* **Screen-element location records**:
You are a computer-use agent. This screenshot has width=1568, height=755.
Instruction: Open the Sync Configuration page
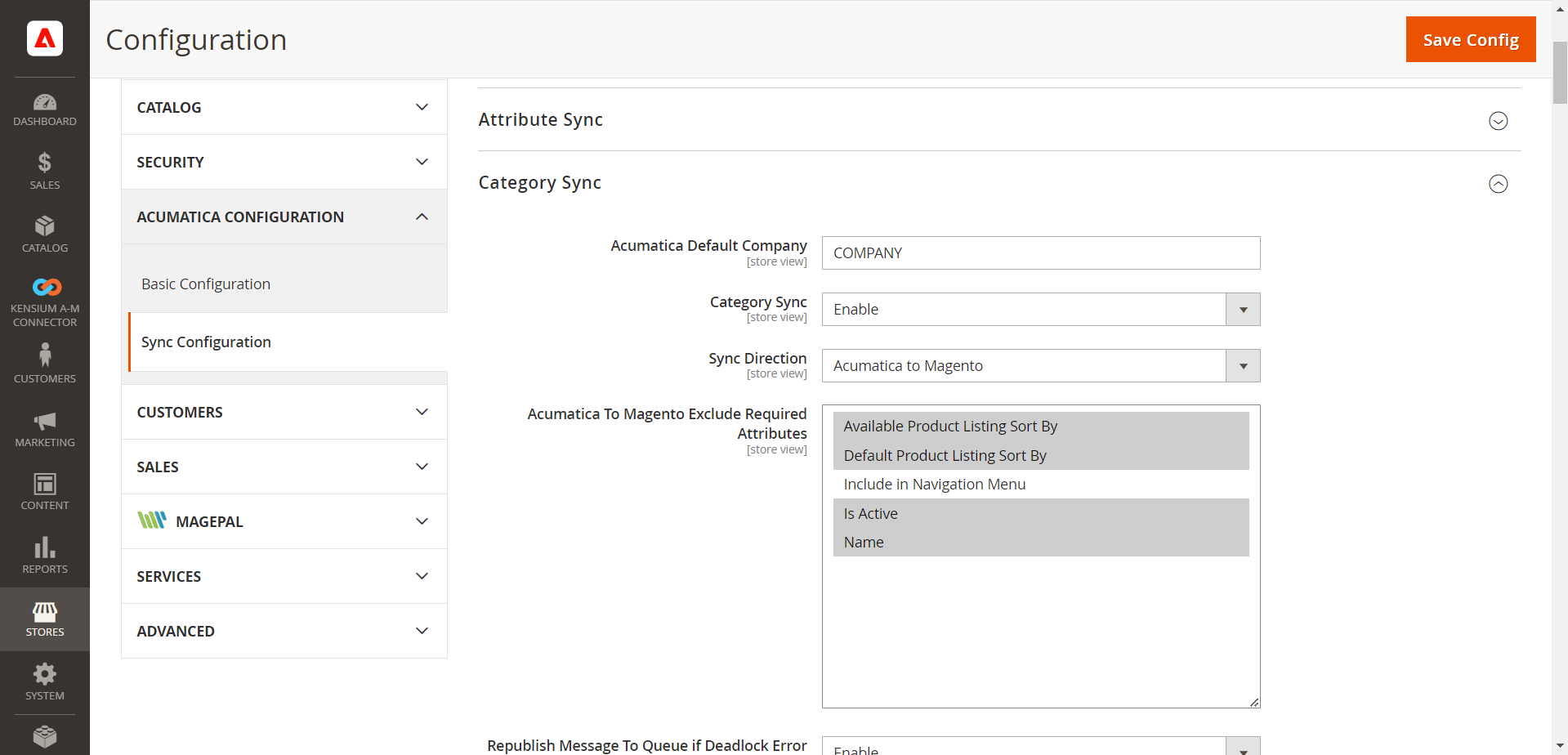205,342
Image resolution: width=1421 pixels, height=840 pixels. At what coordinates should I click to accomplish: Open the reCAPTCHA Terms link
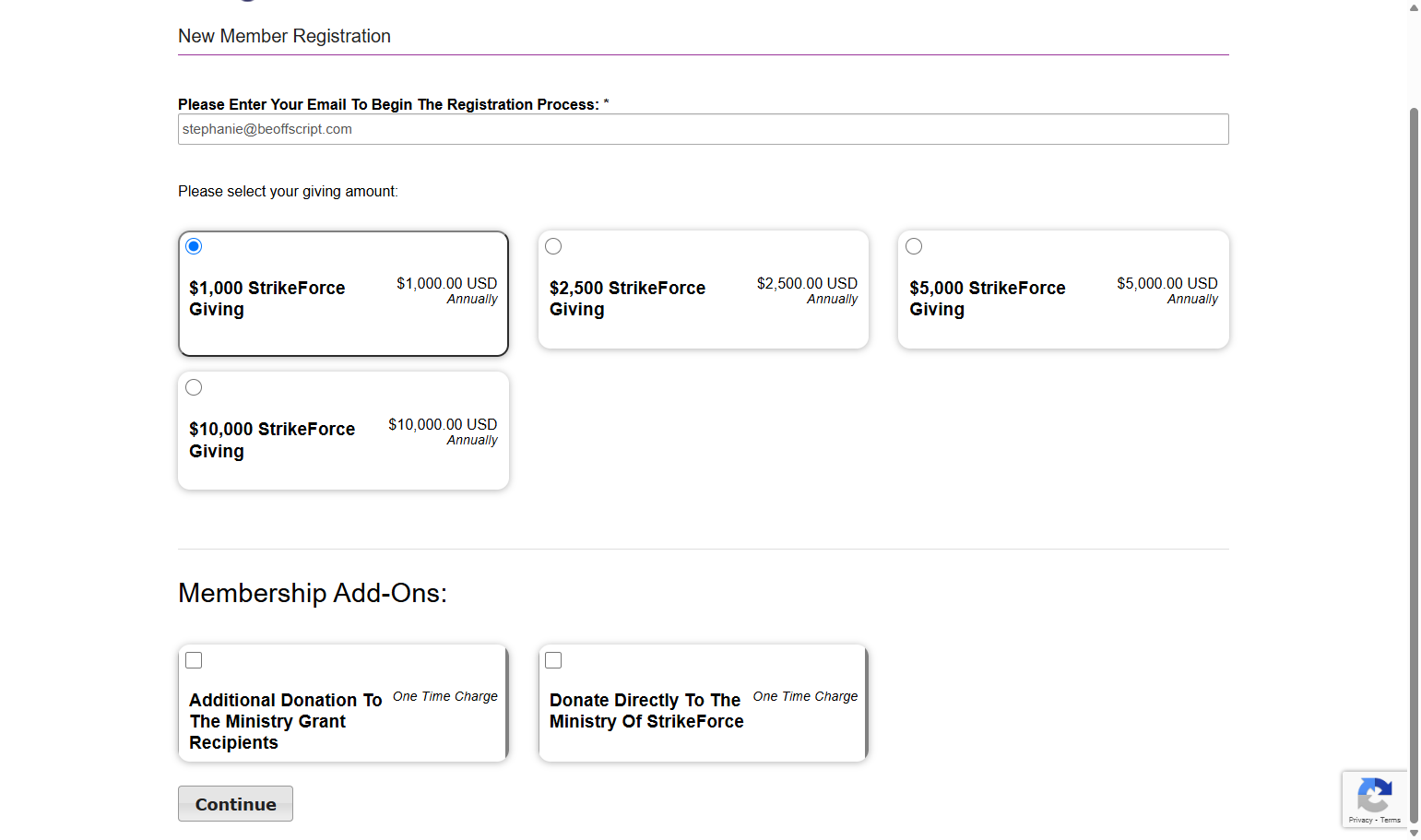pyautogui.click(x=1391, y=820)
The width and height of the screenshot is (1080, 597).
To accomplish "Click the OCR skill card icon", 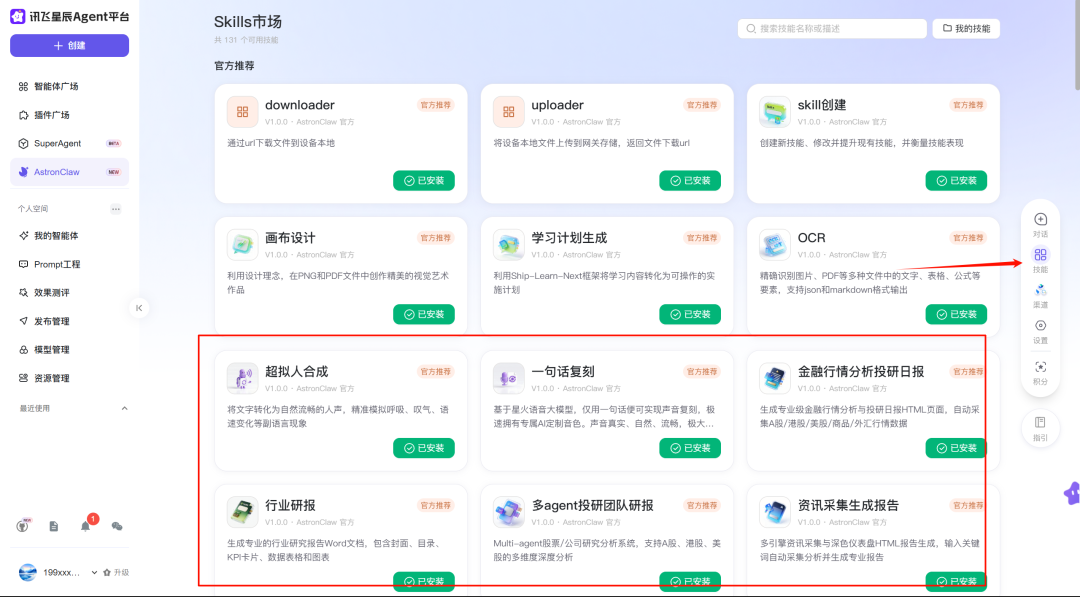I will click(775, 244).
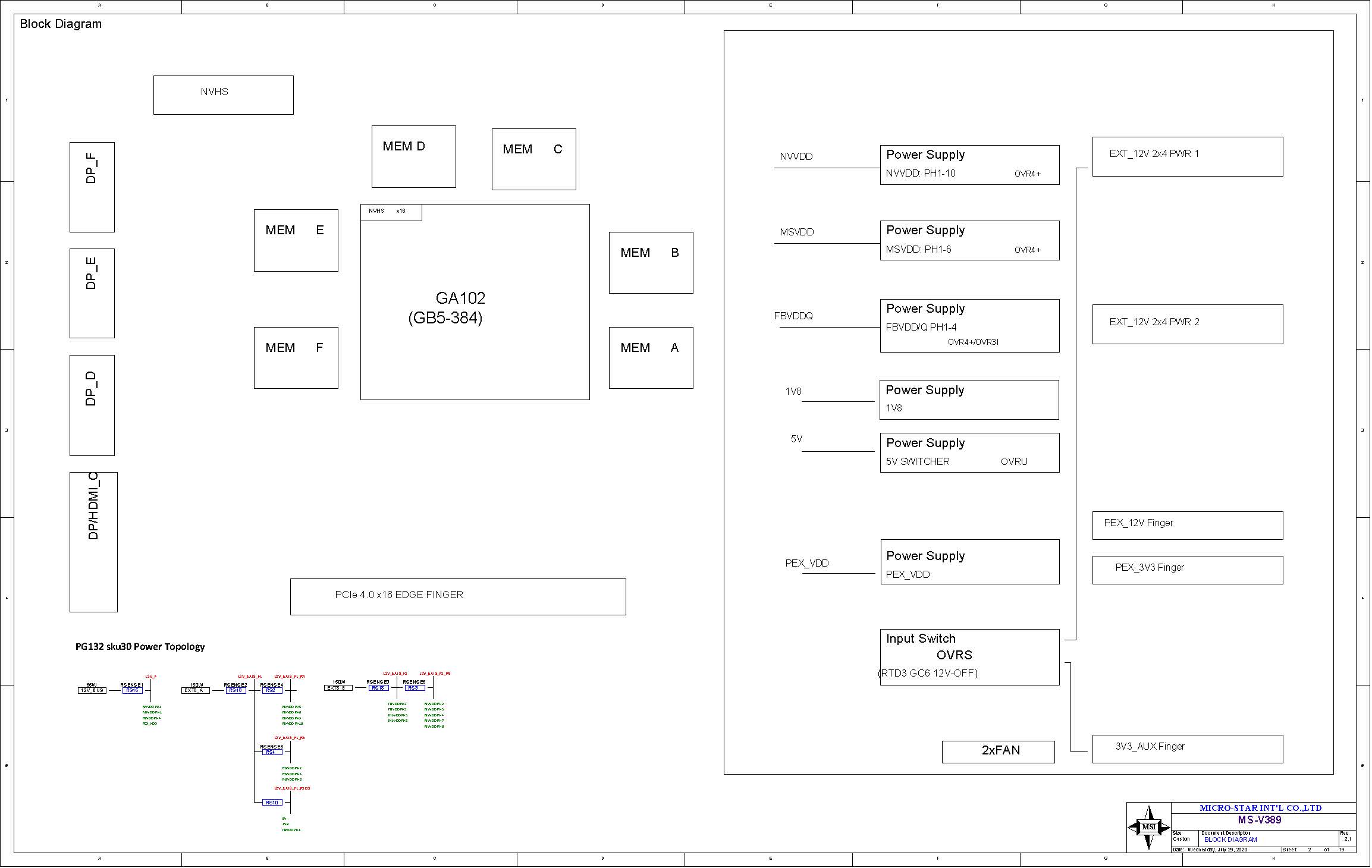Select the FBVDD/Q PH1-4 Power Supply block
This screenshot has width=1372, height=868.
pyautogui.click(x=969, y=326)
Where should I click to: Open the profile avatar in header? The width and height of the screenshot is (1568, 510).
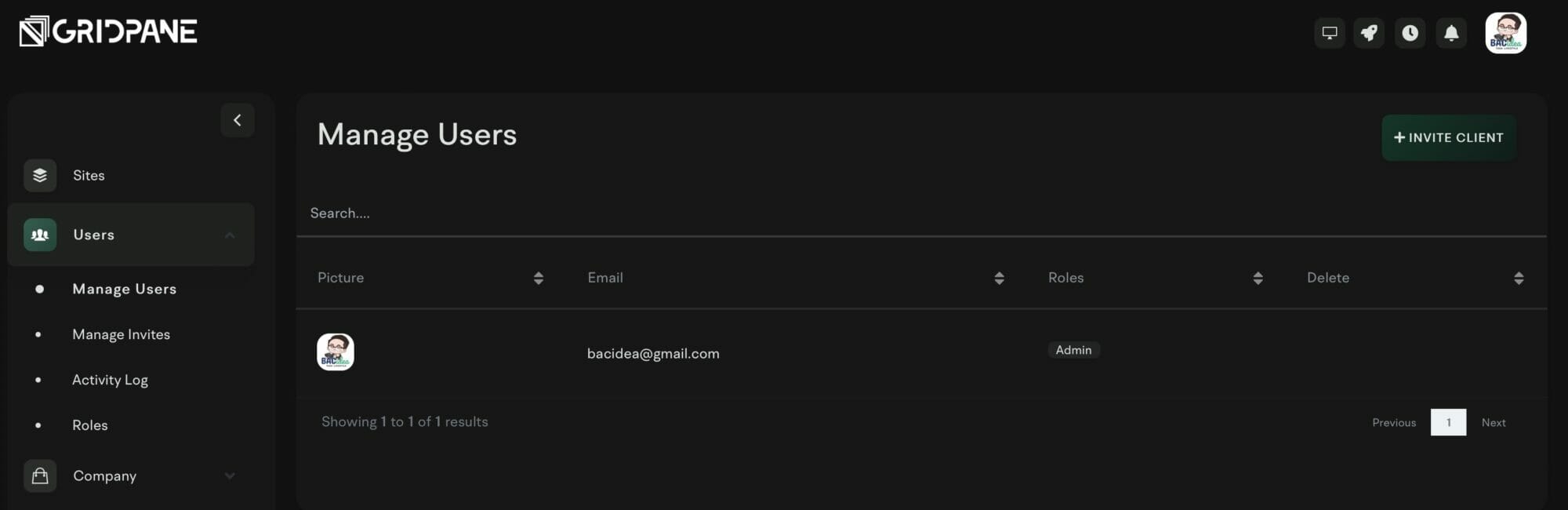[1505, 33]
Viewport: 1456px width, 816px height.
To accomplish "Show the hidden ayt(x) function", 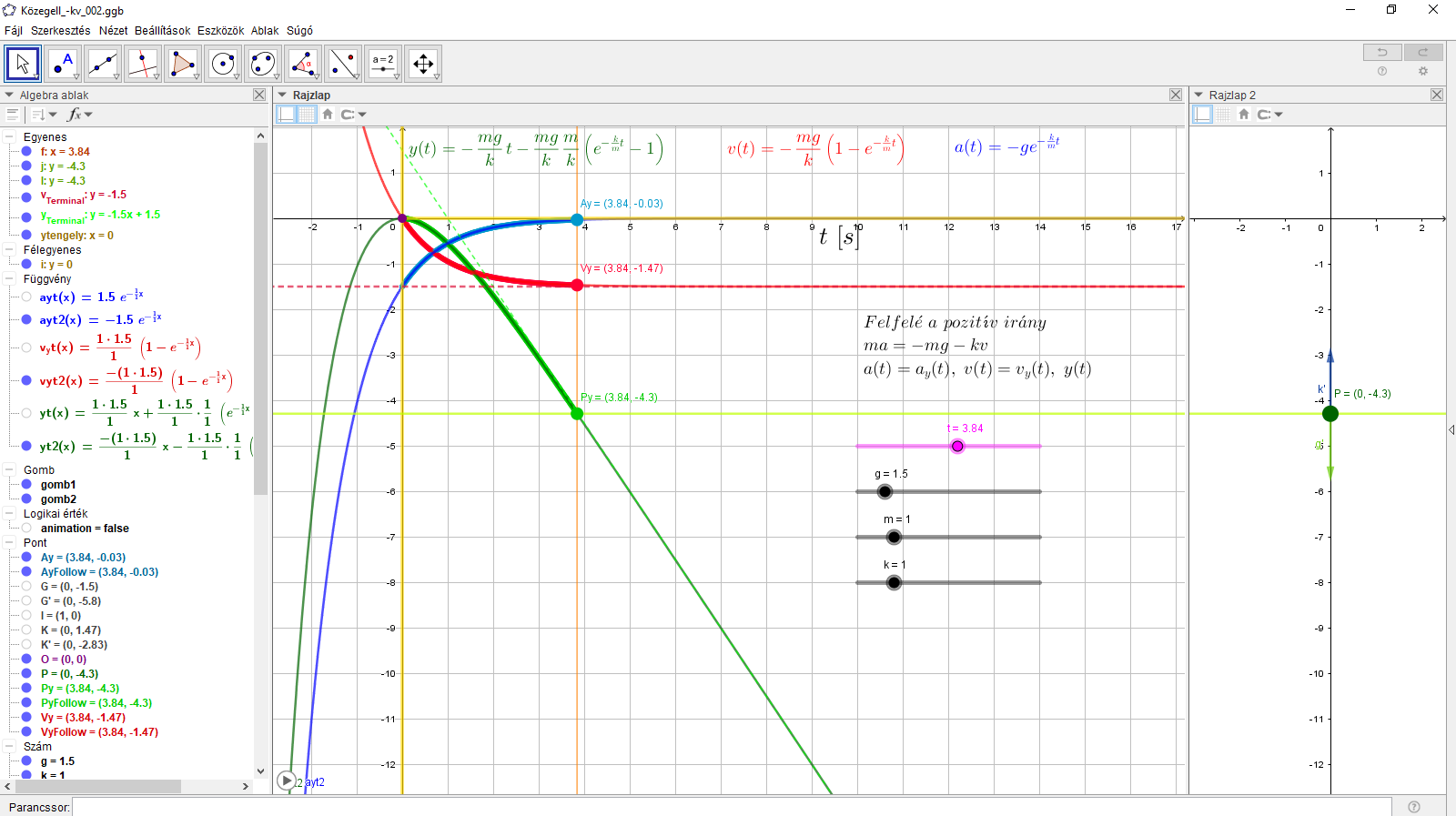I will (x=26, y=297).
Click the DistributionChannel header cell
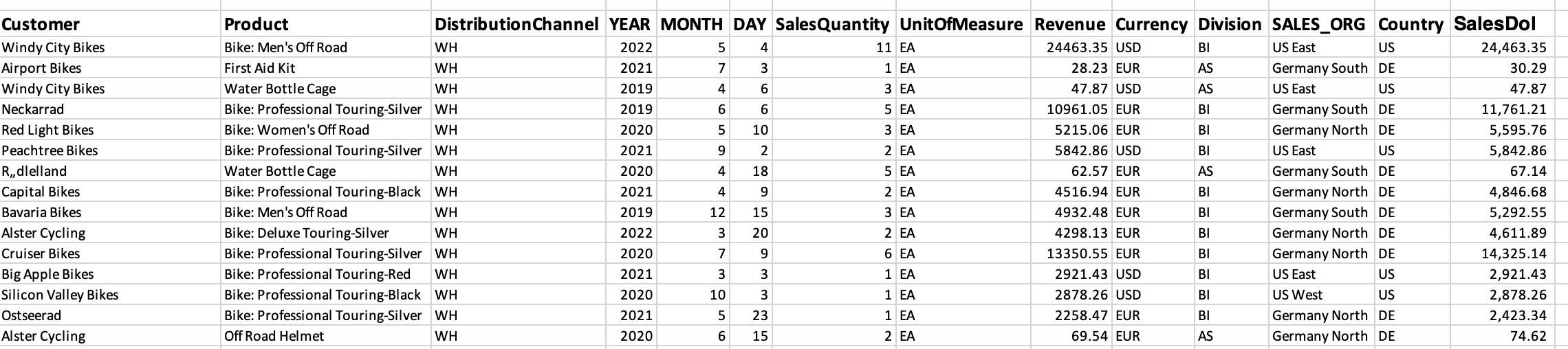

* **Requirements**: Lay out the part of the records that opens with the line containing "Image resolution: width=1421" and closes with the line containing "pyautogui.click(x=1391, y=820)" as a Markdown table with the columns Row and Line, numbering each row and skipping blank lines. Include only that part, and leave the pictures out.

* **Result of this exercise**:
| Row | Line |
|---|---|
| 1 | Image resolution: width=1421 pixels, height=840 pixels. At what coordinates should I click to accomplish: Open the reCAPTCHA Terms link |
| 2 | pyautogui.click(x=1391, y=820) |